Stored data entries:
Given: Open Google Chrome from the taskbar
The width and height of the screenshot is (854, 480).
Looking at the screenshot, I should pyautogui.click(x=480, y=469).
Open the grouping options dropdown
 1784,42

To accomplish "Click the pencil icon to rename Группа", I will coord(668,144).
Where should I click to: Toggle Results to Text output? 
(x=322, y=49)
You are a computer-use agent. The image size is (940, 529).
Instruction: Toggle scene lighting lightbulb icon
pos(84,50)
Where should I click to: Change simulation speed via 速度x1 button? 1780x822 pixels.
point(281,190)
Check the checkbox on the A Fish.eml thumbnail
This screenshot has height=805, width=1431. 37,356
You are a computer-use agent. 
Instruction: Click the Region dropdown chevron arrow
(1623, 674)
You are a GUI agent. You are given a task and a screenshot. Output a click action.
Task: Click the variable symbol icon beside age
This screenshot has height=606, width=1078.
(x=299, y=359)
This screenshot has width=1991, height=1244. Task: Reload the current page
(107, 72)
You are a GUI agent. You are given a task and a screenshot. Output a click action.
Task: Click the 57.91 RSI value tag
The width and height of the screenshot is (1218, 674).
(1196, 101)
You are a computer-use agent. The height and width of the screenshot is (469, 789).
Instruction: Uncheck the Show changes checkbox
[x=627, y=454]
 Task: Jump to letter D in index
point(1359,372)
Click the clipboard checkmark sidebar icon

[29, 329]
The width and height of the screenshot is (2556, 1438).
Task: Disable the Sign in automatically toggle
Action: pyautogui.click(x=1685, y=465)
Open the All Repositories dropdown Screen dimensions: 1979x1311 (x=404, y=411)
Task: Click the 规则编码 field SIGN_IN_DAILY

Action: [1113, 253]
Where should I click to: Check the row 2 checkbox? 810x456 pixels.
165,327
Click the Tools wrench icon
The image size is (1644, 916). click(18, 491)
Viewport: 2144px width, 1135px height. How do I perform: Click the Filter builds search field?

Assignment -
Look through the entries above and report each line where the string "computer" occurs.

Answer to this exercise -
You are a computer-use agent. The image size is (940, 529).
You are a computer-use agent. 
You are a computer-use agent. The height and width of the screenshot is (469, 789).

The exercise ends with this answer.